1971 年瑞典的Engvall 等人分别以纤维素和聚苯乙烯试管作为固相载体吸附抗原/抗体，建立了酶联免疫吸附测定（Enzyme Linked Immunosrbent Assay,简称 ELISA），后来人们改用板式反应孔进行ELISA，大大地提高了实验通量。ELISA实验具有极高的灵活性，实际操作中人们可以根据自己的需要以及手上已有的材料进行灵活的组合而进行各种可样的ELISA 进行反应测定，另外ELISA 实验中的相关试剂和耗材都已经商品化，所以ELISA 被广泛地应用于生物学的各种研究中。通过ScienceDirect 搜索可以看出，1975 年只有1 篇文献是研究ELISA的，1976年为6篇，但是到2010年这一数字上升到1994篇，历年文献累计达29490篇，足见其研究之广。

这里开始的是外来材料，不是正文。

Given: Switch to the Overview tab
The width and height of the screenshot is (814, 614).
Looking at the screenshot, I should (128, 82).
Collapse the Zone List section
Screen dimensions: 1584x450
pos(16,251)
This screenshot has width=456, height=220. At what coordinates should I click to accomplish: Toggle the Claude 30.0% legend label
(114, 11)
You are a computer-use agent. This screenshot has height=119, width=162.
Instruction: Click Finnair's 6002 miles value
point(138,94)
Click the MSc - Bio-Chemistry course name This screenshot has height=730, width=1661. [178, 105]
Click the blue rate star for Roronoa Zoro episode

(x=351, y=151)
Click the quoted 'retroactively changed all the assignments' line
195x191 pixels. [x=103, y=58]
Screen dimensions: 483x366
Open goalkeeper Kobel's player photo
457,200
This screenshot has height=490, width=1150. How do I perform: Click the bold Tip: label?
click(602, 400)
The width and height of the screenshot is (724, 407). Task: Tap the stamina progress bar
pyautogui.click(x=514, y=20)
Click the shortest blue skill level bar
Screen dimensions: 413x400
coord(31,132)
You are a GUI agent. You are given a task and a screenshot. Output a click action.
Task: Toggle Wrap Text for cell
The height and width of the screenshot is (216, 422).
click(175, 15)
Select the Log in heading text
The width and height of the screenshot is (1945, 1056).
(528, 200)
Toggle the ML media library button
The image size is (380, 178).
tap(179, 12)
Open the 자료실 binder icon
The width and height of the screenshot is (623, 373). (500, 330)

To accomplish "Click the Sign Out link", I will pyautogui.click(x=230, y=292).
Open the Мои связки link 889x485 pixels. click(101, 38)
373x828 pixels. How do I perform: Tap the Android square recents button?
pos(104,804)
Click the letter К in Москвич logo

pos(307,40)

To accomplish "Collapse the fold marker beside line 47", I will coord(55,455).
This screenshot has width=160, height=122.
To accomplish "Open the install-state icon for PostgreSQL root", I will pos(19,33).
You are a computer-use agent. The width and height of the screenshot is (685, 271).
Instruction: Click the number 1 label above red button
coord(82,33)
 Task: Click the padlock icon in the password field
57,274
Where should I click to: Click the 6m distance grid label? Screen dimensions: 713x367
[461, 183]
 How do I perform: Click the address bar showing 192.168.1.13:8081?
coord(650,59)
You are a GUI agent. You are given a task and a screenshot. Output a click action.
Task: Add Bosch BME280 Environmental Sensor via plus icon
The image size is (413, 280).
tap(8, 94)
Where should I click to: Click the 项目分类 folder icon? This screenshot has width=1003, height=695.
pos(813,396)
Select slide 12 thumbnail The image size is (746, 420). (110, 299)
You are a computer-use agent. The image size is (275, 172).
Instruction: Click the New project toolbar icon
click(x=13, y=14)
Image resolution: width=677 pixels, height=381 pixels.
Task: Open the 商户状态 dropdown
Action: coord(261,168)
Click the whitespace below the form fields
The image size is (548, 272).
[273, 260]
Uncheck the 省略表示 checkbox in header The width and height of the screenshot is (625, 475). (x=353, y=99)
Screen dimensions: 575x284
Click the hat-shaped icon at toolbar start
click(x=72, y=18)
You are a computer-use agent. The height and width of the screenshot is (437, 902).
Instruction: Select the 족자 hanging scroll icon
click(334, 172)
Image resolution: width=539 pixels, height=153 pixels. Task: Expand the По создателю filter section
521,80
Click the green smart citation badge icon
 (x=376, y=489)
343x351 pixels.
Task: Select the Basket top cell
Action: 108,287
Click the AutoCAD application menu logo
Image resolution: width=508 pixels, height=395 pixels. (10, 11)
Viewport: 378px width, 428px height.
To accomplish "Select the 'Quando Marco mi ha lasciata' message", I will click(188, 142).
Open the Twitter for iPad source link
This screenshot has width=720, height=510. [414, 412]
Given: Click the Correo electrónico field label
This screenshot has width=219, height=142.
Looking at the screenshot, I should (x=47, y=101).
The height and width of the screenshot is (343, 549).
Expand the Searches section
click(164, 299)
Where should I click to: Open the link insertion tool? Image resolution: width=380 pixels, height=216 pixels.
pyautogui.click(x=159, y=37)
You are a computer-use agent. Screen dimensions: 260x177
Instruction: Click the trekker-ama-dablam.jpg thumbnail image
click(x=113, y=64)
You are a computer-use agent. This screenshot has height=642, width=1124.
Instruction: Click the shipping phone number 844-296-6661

(一) 原理 ELISA是以免疫学反应为基础，将抗原、牽9体的特异性反应与酶对底物的高效催化作用相结合起来的一种敏感性很高的试验技术。由于抗原、抗体的反应在一种固相载体──聚苯乙烯微量滴定板的孔中进行，每加入一种试剂孵育后，可通过洗涤除去多余的游离反应物，从而保证试验结果的特异性与稳定性。在实际应用中，通过不同的设计，具体的方法步骤可有多种。即:用于检测抗体的间接法、用于检测抗原的双抗体夹心法以及用于检测小分子抗原或半抗原的抗原竞争法等等。比较常用的是ELISA双抗体夹心法及ELISA间接法。

 

ELISA 的基础是抗原或抗体的固相化及抗原或抗体的酶标记。结合在固相载体表面的抗原或抗体仍保持其免疫学活性，酶标记的抗原或抗体既保留其免疫学活性，又保留酶的活性。在测定时，受检标本（测定抗体或抗原）与固相载体表面的抗原或抗体起反应。用洗涤的方法使固相载体上形成的抗原抗体复合物与液体中的其他物质分开。再加入酶标记的抗原或抗体，也通过反应而结合在固相载体上 。此时固相上的酶量与标本中受检物质的量呈一定的比例。加入酶反应的底物后，底物被酶催化成为有色产物，产物的量与标本中受检物质的量直接相关，故可根据呈色的深浅进行定性或定量分析。由于酶的催化效率很高，间接地放大了免疫反应的结果，使测定方法达到很高的敏感度。